◆ List of tasks ◆
1. Please quote the passage on walking energy in adults with Down syndrome word for word, starting at "Adults with Down syndrome keep" and ending at "of wasted energy.".
2. Write what comes next in the passage on walking energy in adults with Down syndrome, picking up after its final sentence.

◆ Passage to read ◆
+ + + + + + +
Mechanical energy assessment of adult with Down syndrome during walking with obstacle avoidance.
Adults with Down syndrome keep normal energy efficiency while walking, but extra tasks reveal hidden gait problems you can train.
01Research in Context
What this study did
Salami et al. (2014) watched adults with Down syndrome walk around an obstacle in a lab.
They measured how much mechanical energy the walkers saved with each step.
A control group of neurotypical adults walked the same path for comparison.
What they found
Both groups recycled the same amount of energy, even though the Down-syndrome group walked slower and took shorter steps.
Efficiency stayed intact; only speed and stride length differed.
How this fits with other research
Capio et al. (2013) seems to disagree. When adults with Down syndrome walked while doing a second task, their steps became shorter, wider, and slower — signs of wasted energy.
+ + + + + + +
◆ Material supplied ◆
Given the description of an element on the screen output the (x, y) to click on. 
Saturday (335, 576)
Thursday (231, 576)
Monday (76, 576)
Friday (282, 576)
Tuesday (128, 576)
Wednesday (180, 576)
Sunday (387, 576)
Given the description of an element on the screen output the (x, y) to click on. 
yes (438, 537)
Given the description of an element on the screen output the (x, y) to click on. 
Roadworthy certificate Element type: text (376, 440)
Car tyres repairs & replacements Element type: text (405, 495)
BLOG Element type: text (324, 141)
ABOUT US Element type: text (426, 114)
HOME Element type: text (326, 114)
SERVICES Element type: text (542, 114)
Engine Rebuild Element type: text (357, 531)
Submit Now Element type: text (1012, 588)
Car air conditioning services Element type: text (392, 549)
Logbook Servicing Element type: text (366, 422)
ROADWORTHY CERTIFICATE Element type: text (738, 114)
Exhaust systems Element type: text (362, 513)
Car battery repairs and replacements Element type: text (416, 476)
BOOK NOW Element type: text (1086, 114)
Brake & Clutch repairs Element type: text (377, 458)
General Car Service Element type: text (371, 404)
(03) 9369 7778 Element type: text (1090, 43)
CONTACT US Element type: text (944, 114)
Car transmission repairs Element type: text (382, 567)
+ + + + + + +
◆ Solved tasks ◆
1.
Adults with Down syndrome keep normal energy efficiency while walking, but extra tasks reveal hidden gait problems you can train.
01Research in Context
What this study did
Salami et al. (2014) watched adults with Down syndrome walk around an obstacle in a lab.
They measured how much mechanical energy the walkers saved with each step.
A control group of neurotypical adults walked the same path for comparison.
What they found
Both groups recycled the same amount of energy, even though the Down-syndrome group walked slower and took shorter steps.
Efficiency stayed intact; only speed and stride length differed.
How this fits with other research
Capio et al. (2013) seems to disagree. When adults with Down syndrome walked while doing a second task, their steps became shorter, wider, and slower — signs of wasted energy.

2.
The key difference is the extra task. Firooz tested simple obstacle walking; M et al. added a cognitive load that exposed hidden inefficiency.
Agiovlasitis et al. (2016) and Ferguson et al. (2020) back up the lab methods. They show step counts and oxygen use can be tracked reliably in this population, so the energy-recovery measure is trustworthy.
Why it matters
You can reassure clients and families that slower walking does not mean poor body mechanics. Energy savings are still there.
When you add dual-task drills, expect gait to fall apart — that is normal and trainable.
Start balance and strength work early, then layer in cognitive demands to build robust, efficient walking in real life.
Want CEUs on This Topic?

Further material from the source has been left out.